Court Backs Egypt's Ban On Mutilation
By BARBARA CROSSETTE
Published: December 29, 1997
In a judgment that women's rights groups say will resonate throughout the Islamic world, Egypt's highest court yesterday upheld a ban on the genital cutting of girls and women, a ritual widely practiced in Africa.
The decision by the supreme administrative court marks the culmination of several years of debate in Egypt between Government officials and some Islamic conservatives, who contend that the practice they call female circumcision is a cultural or religious issue, and not a matter for government or the courts.
Yesterday's ruling overturned a lower court decision challenging the ban that was imposed by the Egyptian Health Ministry in 1996. The ruling cannot be appealed. Violations carry a three-year jail sentence.

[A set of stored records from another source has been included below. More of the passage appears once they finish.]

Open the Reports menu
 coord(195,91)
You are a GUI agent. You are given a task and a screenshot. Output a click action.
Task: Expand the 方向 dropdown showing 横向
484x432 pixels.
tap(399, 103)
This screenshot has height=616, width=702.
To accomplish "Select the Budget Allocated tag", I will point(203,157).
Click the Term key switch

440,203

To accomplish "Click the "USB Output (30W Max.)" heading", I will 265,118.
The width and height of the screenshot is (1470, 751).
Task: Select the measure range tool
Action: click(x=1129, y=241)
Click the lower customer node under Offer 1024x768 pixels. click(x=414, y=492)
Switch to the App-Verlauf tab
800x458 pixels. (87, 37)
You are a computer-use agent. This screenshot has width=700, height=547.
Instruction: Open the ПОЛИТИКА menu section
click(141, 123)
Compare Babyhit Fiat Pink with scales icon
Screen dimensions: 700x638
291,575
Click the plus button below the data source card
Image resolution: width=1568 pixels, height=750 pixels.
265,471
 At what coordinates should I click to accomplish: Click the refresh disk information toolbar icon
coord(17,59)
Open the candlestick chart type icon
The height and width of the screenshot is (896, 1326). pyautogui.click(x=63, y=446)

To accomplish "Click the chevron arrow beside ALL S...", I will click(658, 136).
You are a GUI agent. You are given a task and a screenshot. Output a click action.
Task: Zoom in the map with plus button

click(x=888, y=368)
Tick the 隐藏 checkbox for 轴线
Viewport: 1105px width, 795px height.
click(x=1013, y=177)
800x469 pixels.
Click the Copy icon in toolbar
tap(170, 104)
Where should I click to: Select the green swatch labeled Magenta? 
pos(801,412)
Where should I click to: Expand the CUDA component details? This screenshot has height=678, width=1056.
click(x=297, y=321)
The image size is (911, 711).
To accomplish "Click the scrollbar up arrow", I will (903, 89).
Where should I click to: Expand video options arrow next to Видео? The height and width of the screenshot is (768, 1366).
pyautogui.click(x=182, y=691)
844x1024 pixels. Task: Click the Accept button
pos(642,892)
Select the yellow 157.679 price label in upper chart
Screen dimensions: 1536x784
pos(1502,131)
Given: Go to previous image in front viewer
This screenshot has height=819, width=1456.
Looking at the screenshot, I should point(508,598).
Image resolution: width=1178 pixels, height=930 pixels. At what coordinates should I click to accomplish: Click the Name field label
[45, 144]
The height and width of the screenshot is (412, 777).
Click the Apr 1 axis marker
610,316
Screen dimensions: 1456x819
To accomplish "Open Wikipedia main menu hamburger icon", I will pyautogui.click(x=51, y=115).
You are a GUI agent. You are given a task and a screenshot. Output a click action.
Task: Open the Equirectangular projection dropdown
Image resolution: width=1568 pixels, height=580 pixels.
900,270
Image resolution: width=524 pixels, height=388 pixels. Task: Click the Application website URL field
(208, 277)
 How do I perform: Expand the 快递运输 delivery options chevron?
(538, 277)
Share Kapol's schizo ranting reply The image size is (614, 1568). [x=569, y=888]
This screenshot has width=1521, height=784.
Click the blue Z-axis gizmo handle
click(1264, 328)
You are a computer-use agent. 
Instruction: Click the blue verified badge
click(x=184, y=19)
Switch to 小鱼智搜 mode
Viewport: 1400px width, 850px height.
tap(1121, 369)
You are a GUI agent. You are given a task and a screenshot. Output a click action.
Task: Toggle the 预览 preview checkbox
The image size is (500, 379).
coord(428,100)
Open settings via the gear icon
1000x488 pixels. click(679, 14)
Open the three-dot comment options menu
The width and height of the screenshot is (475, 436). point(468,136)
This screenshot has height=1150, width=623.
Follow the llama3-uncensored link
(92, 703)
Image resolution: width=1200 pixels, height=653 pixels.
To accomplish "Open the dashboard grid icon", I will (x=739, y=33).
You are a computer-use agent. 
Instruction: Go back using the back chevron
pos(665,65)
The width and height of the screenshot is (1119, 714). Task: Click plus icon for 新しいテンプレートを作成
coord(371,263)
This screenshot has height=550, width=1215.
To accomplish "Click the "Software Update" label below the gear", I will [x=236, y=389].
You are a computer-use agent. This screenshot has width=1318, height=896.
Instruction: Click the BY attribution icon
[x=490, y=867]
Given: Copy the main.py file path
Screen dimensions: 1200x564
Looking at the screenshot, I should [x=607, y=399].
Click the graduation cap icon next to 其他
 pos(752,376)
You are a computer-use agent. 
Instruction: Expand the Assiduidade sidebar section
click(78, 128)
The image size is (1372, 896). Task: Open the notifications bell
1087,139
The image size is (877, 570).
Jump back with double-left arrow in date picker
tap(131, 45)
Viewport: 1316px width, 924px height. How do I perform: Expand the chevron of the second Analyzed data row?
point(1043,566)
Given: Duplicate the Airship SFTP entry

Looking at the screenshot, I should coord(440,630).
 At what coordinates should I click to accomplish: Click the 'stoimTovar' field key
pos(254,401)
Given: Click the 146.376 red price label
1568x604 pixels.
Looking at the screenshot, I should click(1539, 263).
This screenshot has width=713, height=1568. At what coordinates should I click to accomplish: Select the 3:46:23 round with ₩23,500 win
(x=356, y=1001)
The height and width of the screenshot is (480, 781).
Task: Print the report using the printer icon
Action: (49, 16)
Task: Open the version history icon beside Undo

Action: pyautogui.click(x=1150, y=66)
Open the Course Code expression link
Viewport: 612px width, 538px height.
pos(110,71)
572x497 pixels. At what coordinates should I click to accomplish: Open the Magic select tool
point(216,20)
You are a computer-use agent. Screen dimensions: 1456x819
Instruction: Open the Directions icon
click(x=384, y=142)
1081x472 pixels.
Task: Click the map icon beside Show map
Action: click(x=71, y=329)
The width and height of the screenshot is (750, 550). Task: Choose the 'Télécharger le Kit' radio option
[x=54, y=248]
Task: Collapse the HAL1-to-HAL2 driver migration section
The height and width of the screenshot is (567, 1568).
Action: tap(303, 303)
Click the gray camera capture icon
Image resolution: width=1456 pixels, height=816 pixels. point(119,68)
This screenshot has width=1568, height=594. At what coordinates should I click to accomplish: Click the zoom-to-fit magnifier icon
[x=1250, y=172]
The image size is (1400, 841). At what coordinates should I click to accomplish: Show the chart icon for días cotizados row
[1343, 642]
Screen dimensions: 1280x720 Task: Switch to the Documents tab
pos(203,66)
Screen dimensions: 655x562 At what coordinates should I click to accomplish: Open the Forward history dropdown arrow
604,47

''Circumcision of girls is not an individual right under Sharia,'' the court said in its judgment, striking down the argument that Islamic law condones the practice. ''There is nothing in the Koran that authorizes it,'' the court said.
Asma Abdel Halim, a Sudanese lawyer based in New York who has been helping African women campaign against the practice, said that the Egyptian decision ''will give a tremendous boost to women, because they will now have a very strong weapon to use.''
''This decision from Egypt's highest court is really profound,'' Ms. Abdel Halim said in an interview yesterday. ''It is significant because Egypt has for a long time been the center of both Islamic scholarship and Islamic jurisprudence, and many people look up to Egypt.''
Ms. Abdel Halim said it was also important that in Egypt, as elsewhere where what women's groups call female genital mutilation is practiced, the battle is being waged by local women. The practice includes removing a girl's clitoris, and sometimes much of the outer genital area, to strip her of sexual feelings.
The ruling counters accusations that only outsiders -- ''neo-colonialists'' in the opinion of some who defend the practice -- are intent on ending it, she said.
In Gambia in November, a grass-roots organization called the Gambia Committee on Traditional Practices succeeded in persuading the Government to lift censorship on the subject of genital mutilation, giving private groups freedom to campaign against it.
Jessica Neuwirth, an American lawyer who is president of Equality Now, an international women's human rights organization that helped the Gambian and Egyptian campaigns, among many others, said on Sunday that Egypt's female genital mutilation task force should get the credit for making the issue of genital mutilation public. The task force included Government officials and representatives of a range of private organizations like the Egyptian Society for Prevention of Harmful Practices to Woman and Child.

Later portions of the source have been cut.